El 20 de enero del 2017, durante su discurso inaugural, Trump dijo que su país era una “carnicería”, provocada por “saqueadores extranjeros” que cruzaban la frontera mexicana y no eran otras personas que “violadores” y gente que quería apropiarse de los empleos destinados a los estadounidenses. Ahora, Trump asegura  que la carnicería continúa, pero está en casa.

El discurso que leyó el viernes en Dakota del Sur se convirtió en un mensaje lleno de principios electorales. Durante 42 minutos, el presidente apostó por seguir dividiendo a la sociedad estadounidense bajo un entorno de total incertidumbre por la evolución de la pandemia y las protestas contra el racismo catapultadas por el asesinato de George Floyd el pasado mayo.
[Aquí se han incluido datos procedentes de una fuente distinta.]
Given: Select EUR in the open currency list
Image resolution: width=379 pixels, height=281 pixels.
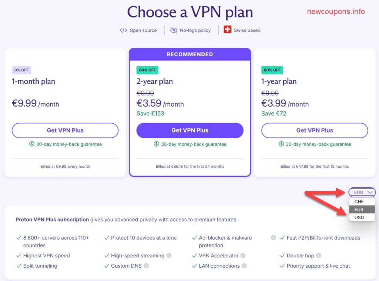Looking at the screenshot, I should [x=359, y=209].
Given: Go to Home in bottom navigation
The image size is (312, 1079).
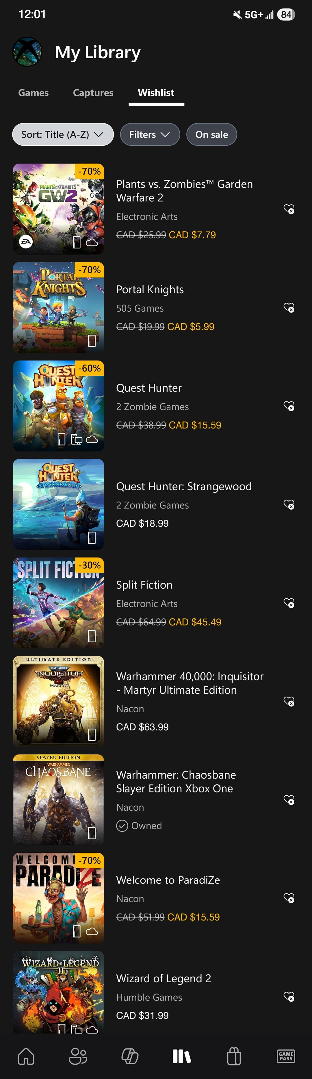Looking at the screenshot, I should [x=26, y=1056].
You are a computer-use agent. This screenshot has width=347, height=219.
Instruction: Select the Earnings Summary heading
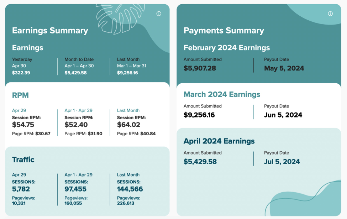tap(50, 31)
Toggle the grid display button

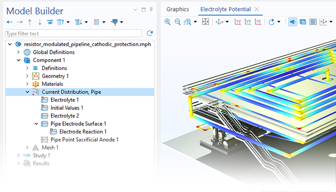(x=312, y=22)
Trump ya no criticó a los migrantes sino a grupos liberales internos que están poniendo en riesgo al país. Se tratan de “turbas enojadas” representadas por “fascistas de extrema izquierda” cuyo objetivo es llevar a cabo una “revolución cultural”.
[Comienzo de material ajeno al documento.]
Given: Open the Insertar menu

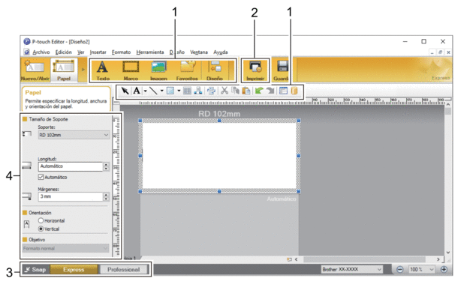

Para Trump, lo anterior lo reflejan los actos violentos representados por el derribo de estatuas de personajes confederados y otras figuras históricas de Estados Unidos.

“Su objetivo no es una América mejor, su objetivo es el fin de América”, señaló el presidente durante su discurso en Monte Rushmore, Dakota del Sur.

“Ahora estamos en el proceso de derrotar a la izquierda radical compuesta por marxistas, anarquistas, agitadores y saqueadores”, aseguró Trump el sábado en la Casa Blanca durante la celebración del día de la Independencia (The Washingron Post).

Trump advirtió de “un peligro creciente” para los valores que heredaron los fundadores del país.